The extrusion layer preferably contains wax. Paraffins or paraffin waxes or also mixtures of paraffin waxes with LDPE, for example, come into consideration as waxes. The waxes typically have melting points in the range of 60-100° C. In particular, a wax layer can additionally be arranged between the carrier surface and the extrusion layer, said wax layer typically having a layer thickness of, for example, 10-20 g/m².

In the process of transferring the image onto the substrate, the extrusion layer serves as an adhesive layer on the substrate. Accordingly, the extrusion layer advantageously has a glass transition or softening temperature that leads to a cohesive failure (cohesive fracture) in the extrusion layer when detaching the carrier of component B at a heat above the softening range, such that parts of the extrusion layer remain adhered on the carrier and thus a thin, flexible plastic layer is transferred onto the substrate.

The aforementioned detachment of the carrier of component B in heat takes place after the connection of component A (transfer sheet) and component B (opaque sheet), which takes place by pressing at approximately 2-5 bars in the temperature range of approximately 130-150° C. minimum to approximately 200-250° C. maximum, for example approximately 130-250° C., in particular approximately 150° C. to approximately 200-250° C. maximum, in particular approximately 150-220° C., in particular approximately 150-200° C., and also 180-220° C., typically for a minimum of approximately 15-20 seconds up to a maximum of approximately 60 seconds, in particular approximately 15-45 seconds, preferably 15-30 seconds.
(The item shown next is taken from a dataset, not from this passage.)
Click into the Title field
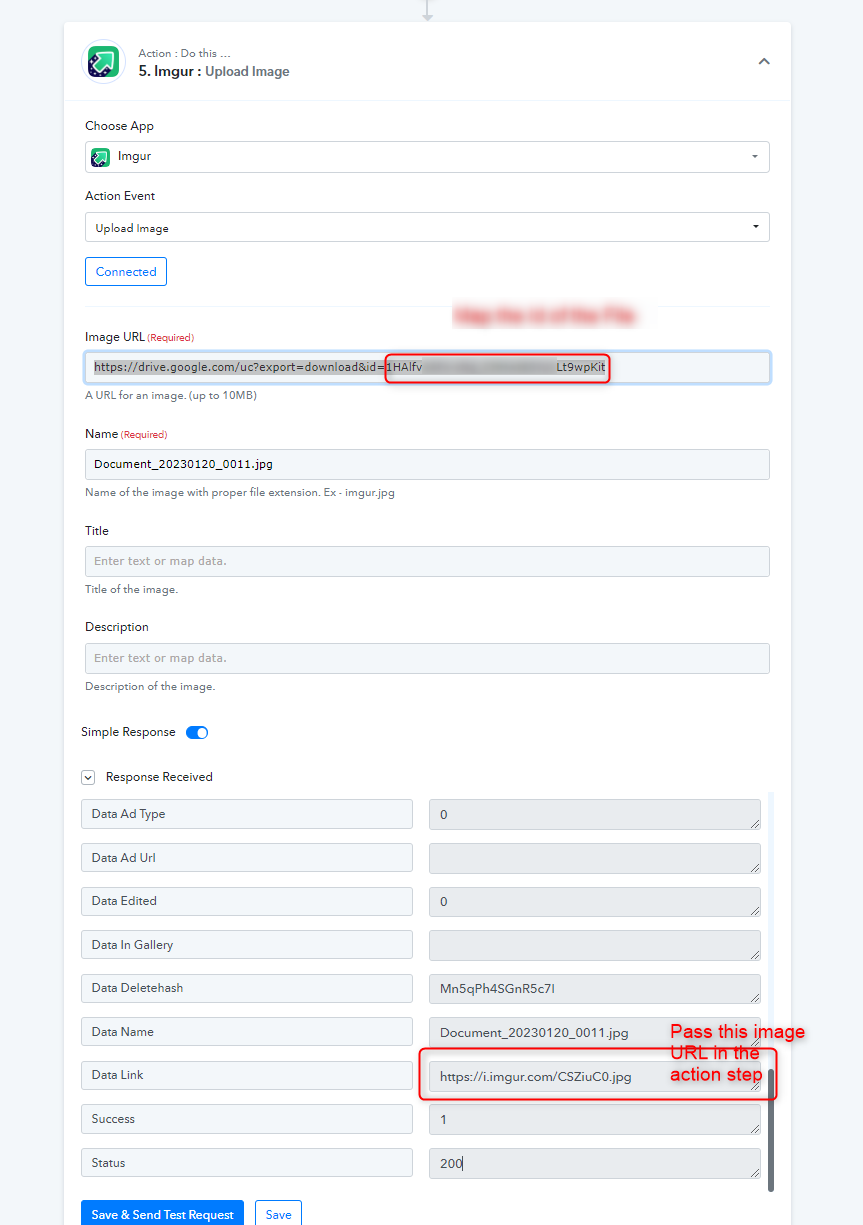Screen dimensions: 863x1225 427,561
The detachment of the carrier of component B in heat typically takes place in the range of approximately 0-15 seconds after the pressing procedure.

The extrusion layer therefore advantageously has glass transition or softening temperatures in the range of approximately 60-80° C.

The further layer serves as a background layer for the toner layer of component A. Accordingly, the further layer is advantageously opaque and is hereinafter denoted as the opaque layer.

The opaque layer can be a metal coating which, for example, is applied by means of transfer metallizing or transfer metallisation with which the person skilled in the art is familiar; here, a thin (e.g. 0.05 gm²) metal layer (e.g. aluminium) is typically applied to a coated foil by means of a vacuum, said foil being laminated onto the carrier material. After a controlled drying process, the carrier film is removed and the metallisation remains on the carrier material. Advantageously, a primer or lacquer can be applied to the metal coating, said primer or lacquer optionally being corona treated in order to increase the level of toner adhesion.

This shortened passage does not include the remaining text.